La comunicazione della vendita ha amplificato le pressioni di mercato su una criptovaluta già sensibile ai movimenti dei grandi detentori e al flusso netto degli ETF. L’operazione ha inoltre alimentato discussioni nei mercati predittivi su quando sia avvenuta esattamente la vendita, contribuendo alla volatilità intraday.

Reazione dei mercati tradizionali e materie prime

I listini azionari hanno moderato i guadagni dopo i record recenti legati all’onda lunga degli investimenti in intelligenza artificiale: l’indice azionario MSCI per la regione Asia-Pacifico ha segnato un calo dello 0,5%, mentre il Kospi della Corea del Sud ha perso l’1,8% dopo il rally dell’anno.

I futures sul Nasdaq 100 hanno registrato un ribasso dello 0,7%; tra i titoli cinesi il settore tecnologico ha mostrato qualche eccellenza isolata, con Tencent in recupero del 7,5%.

Il petrolio Brent ha ridotto parte dei rialzi precedenti ma si è mantenuto intorno ai 94,40 dollari al barile, mentre lo stallo sulle trattative tra Stati Uniti e Iran e le notizie di interruzione dei contatti diplomatici con Washington hanno alimentato il timore di costi energetici più elevati.

Queste pressioni sul settore energetico hanno pesato anche sul mercato obbligazionario: i Treasuries hanno mantenuto le perdite della sessione precedente per il rischio che prezzi dell’energia più alti spingano la Federal Reserve a mantenere i tassi elevati più a lungo.

Altri movimenti nel mondo cripto

Tra le prime 10 per capitalizzazione si è distinto HYPE di Hyperliquid, che nelle ultime sette giornate ha guadagnato il 24,3% portandosi a circa 73,76 dollari, contrariamente alla tendenza negativa mostrata da bitcoin e ether.

La combinazione di vendite da parte di grandi wallet o società e flussi di capitale degli ETF rimane un fattore chiave di volatilità, lasciando il mercato privo di un catalizzatore evidente per una rapida inversione di trend nel breve periodo.

Implicazioni per gli investitori

Per gli investitori istituzionali e retail europei, incluso il pubblico italiano, la vicenda mette in luce la vulnerabilità delle criptovalute ai movimenti di grandi detentori aziendali e all’interazione con i prodotti quotati come gli ETF. Gli andamenti del petrolio e le mosse delle banche centrali, in particolare della Federal Reserve, restano elementi determinanti per il profilo di rischio complessivo.
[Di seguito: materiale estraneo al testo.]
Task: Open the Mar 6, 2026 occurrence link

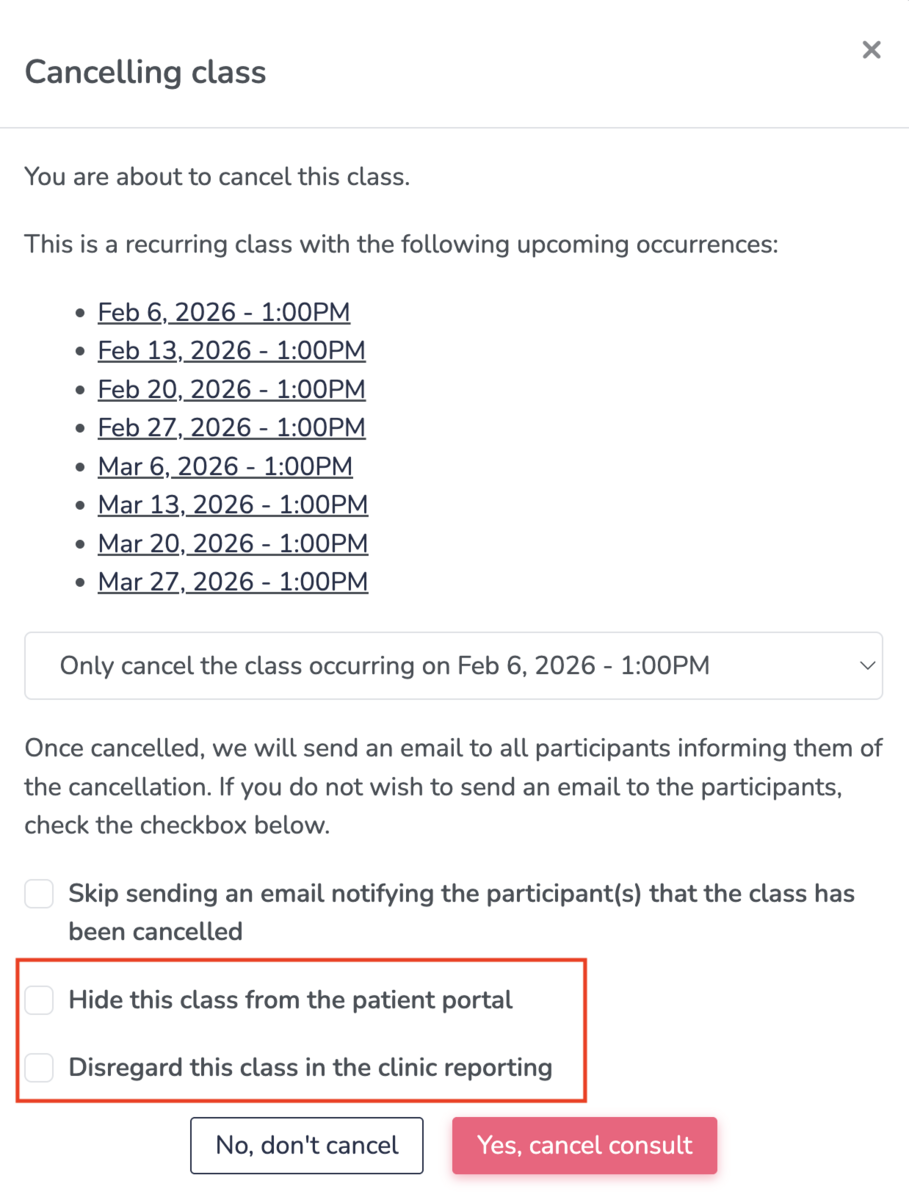Action: pos(225,466)
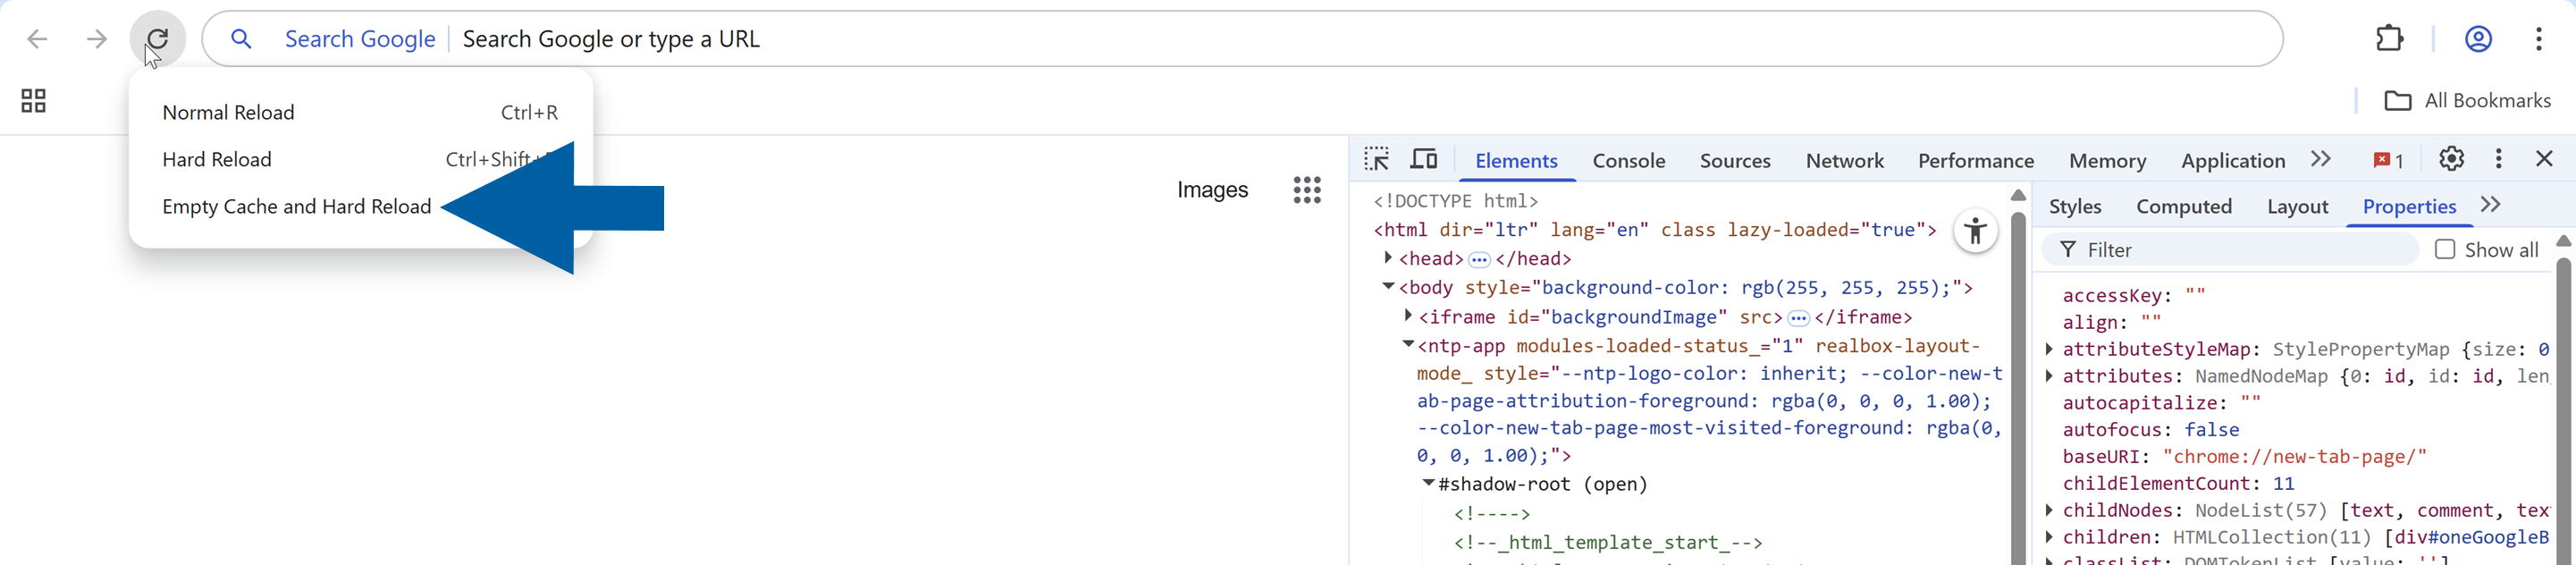Switch to the Console tab
The image size is (2576, 565).
pos(1628,161)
È utile considerare la diversificazione del portafoglio e la gestione del rischio in termini di esposizione a asset altamente correlati con fattori macro, come energia e tassi d’interesse, oltre a monitorare la qualità dell’informazione sulle transazioni delle principali holding.

In sintesi

  • Il realizzo annunciato da una grande holding aziendale può accentuare la volatilità del bitcoin, rendendo i prezzi più sensibili ai movimenti di operatori istituzionali; per gli investitori ciò implica una valutazione più rigorosa della liquidità del mercato prima di incrementare posizione.
  • L’interazione tra costi energetici, politica monetaria della Federal Reserve e flussi verso gli ETF crea uno scenario in cui le criptovalute possono reagire in modo amplificato a shock macroeconomici, aumentando il premio per il rischio richiesto dagli investitori.
  • Per il risparmiatore italiano, la gestione della esposizione a crypto-rich asset dovrebbe prevedere strumenti di diversificazione e piani di uscita chiari, considerando anche le implicazioni fiscali e normative a livello europeo.